Arş.Gör. Dr. Muammer CENGİL
1971 Samsun doğumlu. Haziran 1994’de 19 Mayıs Üniversitesi İlahiyat Fakültesinden Mezun oldu. Aralık 1994 yılında Gazi Üniversitesi Çorum İlahiyat Fakültesi Din Psikolojisi Anabilim Dalında Araştırma Görevlisi olarak işe başladı. 1996 yılında 19 Mayıs Üniversitesi Sosyal Bilimler Enstitüsüne bağlı olarak “Kur’an-ı Kerim’deki Nefs Kavramına Psikolojik Açıdan Bir Yaklaşım” isimli Yüksek Lisans tezini, Kasım 2002’de aynı enstitüye bağlı olarak “Davranışçılık ve Din” isimli Doktora Tezini tamamladı. Halen Hitit Üniversitesi İlahiyat Fakültesi Felsefe ve Din bilimleri Bölümünde Araştırma görevlisi olarak görev yapmaktadır.
İnsan olarak dünyaya gelen birey, varoluşunun anlamını kavradığı oranda hayata olumlu bakabilecek ve olayları daha rahat kavrayabilecektir.
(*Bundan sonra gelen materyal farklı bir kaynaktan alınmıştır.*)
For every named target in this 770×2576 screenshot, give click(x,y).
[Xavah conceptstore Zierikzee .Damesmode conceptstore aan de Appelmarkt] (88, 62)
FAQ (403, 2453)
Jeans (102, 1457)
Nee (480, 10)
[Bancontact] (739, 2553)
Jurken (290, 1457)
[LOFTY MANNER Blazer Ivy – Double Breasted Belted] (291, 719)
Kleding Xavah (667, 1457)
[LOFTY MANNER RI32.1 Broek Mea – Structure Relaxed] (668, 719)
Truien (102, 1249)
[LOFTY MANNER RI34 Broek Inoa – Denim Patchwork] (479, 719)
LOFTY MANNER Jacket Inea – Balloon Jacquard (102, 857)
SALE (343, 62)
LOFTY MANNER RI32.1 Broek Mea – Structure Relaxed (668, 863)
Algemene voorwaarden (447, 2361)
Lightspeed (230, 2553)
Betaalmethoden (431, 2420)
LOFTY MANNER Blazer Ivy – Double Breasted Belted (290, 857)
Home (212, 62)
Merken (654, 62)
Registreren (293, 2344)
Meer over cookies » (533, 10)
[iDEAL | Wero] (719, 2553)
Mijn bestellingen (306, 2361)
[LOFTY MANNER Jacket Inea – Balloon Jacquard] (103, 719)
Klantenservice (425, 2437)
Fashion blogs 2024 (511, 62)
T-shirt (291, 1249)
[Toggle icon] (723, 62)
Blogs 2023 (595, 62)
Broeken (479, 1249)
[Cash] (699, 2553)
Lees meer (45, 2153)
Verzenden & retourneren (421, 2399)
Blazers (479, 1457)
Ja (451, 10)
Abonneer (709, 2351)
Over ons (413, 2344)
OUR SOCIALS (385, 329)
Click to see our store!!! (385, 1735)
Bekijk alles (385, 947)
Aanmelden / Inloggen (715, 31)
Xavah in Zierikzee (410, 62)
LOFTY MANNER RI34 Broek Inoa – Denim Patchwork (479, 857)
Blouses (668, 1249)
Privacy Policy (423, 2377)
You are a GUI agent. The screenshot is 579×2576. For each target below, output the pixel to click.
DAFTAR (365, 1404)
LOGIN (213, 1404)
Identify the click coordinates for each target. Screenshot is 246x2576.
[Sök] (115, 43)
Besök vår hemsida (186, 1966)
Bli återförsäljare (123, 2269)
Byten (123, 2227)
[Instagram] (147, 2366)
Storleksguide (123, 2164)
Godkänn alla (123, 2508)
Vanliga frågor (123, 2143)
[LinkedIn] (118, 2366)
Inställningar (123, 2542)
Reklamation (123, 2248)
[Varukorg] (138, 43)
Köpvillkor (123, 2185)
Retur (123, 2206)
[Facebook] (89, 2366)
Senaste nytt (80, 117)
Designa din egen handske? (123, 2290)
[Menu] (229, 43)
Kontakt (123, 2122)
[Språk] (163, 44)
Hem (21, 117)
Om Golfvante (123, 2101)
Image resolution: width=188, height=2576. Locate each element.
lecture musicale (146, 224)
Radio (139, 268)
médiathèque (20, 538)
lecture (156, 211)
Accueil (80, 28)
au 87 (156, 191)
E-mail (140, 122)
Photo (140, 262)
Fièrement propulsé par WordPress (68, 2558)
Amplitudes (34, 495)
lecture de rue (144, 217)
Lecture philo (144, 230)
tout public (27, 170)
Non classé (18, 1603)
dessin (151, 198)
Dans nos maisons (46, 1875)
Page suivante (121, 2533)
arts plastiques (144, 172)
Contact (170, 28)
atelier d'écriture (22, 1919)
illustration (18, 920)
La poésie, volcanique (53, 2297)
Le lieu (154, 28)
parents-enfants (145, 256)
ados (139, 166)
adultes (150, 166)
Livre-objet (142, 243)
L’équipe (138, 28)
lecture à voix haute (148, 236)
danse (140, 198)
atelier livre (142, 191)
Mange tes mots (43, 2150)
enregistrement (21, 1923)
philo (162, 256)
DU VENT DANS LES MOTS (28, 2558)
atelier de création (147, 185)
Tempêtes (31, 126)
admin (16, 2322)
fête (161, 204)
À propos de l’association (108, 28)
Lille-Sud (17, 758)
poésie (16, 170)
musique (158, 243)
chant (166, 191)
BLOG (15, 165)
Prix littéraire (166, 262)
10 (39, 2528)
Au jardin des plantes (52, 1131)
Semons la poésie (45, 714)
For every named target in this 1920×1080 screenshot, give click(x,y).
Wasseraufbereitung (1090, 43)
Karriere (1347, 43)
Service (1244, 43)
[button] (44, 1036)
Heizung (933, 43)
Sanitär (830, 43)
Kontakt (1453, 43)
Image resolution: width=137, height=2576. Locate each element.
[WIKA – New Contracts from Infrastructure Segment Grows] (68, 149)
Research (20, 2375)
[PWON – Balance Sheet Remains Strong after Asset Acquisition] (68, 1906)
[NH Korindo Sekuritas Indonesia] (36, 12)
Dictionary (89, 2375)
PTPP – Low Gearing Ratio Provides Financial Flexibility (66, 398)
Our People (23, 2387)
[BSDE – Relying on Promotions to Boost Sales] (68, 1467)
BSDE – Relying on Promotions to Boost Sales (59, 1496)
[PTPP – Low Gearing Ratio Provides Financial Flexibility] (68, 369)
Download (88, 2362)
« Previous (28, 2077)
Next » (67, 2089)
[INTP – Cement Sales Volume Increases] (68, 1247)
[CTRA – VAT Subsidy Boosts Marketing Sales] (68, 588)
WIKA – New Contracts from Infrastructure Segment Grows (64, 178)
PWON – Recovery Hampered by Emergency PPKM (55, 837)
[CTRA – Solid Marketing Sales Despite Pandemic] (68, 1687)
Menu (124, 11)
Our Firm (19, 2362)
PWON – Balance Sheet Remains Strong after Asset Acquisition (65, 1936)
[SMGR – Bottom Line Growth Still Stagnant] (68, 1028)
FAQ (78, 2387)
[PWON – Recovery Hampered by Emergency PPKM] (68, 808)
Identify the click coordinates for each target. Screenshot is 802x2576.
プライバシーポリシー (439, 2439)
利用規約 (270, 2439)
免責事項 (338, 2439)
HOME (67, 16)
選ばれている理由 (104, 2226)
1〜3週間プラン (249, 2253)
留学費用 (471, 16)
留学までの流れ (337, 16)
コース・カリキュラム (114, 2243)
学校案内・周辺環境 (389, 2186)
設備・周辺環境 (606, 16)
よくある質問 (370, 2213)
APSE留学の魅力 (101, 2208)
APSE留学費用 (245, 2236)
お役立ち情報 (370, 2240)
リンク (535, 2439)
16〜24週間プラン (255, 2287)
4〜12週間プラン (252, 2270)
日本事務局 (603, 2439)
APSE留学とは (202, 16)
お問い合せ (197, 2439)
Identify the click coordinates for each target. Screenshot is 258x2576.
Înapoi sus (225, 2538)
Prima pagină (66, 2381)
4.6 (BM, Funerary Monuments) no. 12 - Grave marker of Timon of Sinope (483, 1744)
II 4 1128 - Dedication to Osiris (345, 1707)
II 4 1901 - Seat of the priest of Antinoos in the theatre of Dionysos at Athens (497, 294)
Nitekim Mü’minûn Suresi 23/115[1] ve Kıyâme Suresi 75/36[2]’da insanın başıboş yaratılmadığı belirtilerek yaratılışının anlamına vurgu yapılmaktadır. Zâriyât Suresi 51/56[3]. ayette de insanın yaratılış amacının kulluk olduğu belirtilerek konuya açılım sağlanmaktadır.[4]
İnsanın varoluşunun anlamı bu şekilde belirtilirken Enbiya Suresi 21/35[5]’de bu dünyanın bir imtihan yeri olduğu ve sonunda herkesin ölümü tadacağı belirtilerek ölüm gerçeğine vurgu yapılmaktadır.
“Ölüm bu dünyadaki yaşamı tamamlayan bir noktadır.[6] Fakat varlığın son noktası değil, bilakis ebedi hayatın başlangıcıdır. İslam inancında insanın ölümü, dünya ile ahiret arasındaki bir geçişi teşkil etmektedir.[7] Nitekim ‘Bireyin, ölümün hayatın bir gerçeği olduğunu gözönüne alarak hayat ile ölüm arasında sıkı bir bağ olduğunu düşünmesi, Yalom’a göre kişiyi korku ya da kasvetli kötümserlik varoluşuna mahkum etmekten çok, onu daha otantik hayat tarzına yöneltmek için bir katalizör olarak hareket eder ve hayattan alınan zevki arttırır.’[8] Fakat burada şunu da hemen belirtmek gerekir ki ölüm korkusu gerek her insanda varlığını hissettirmesi, gerekse şiddet ve etkisinin gücü bakımından diğer bütün korkulardan ayrılır. Hatta yaşadığımız bütün korkuların temelinde sadece ölüm korkusunun yattığını iddia edenler vardır.[9]
Birbirinden farklı izah tarzları getirmiş olsalar da tarih boyunca ölümden sonraki hayata atıfta bulunmayan hiçbir din yoktur.[10] Ölümü felsefi bir problem olarak ilk defa ele alan Sokrat’tır. Sokrat’tan önce bu konuda kayda değer bir açıklama yoktur. Sokrat, insanların hayatları boyunca devam eden korkularının başında ölüm korkusu olduğunu söyler[11]…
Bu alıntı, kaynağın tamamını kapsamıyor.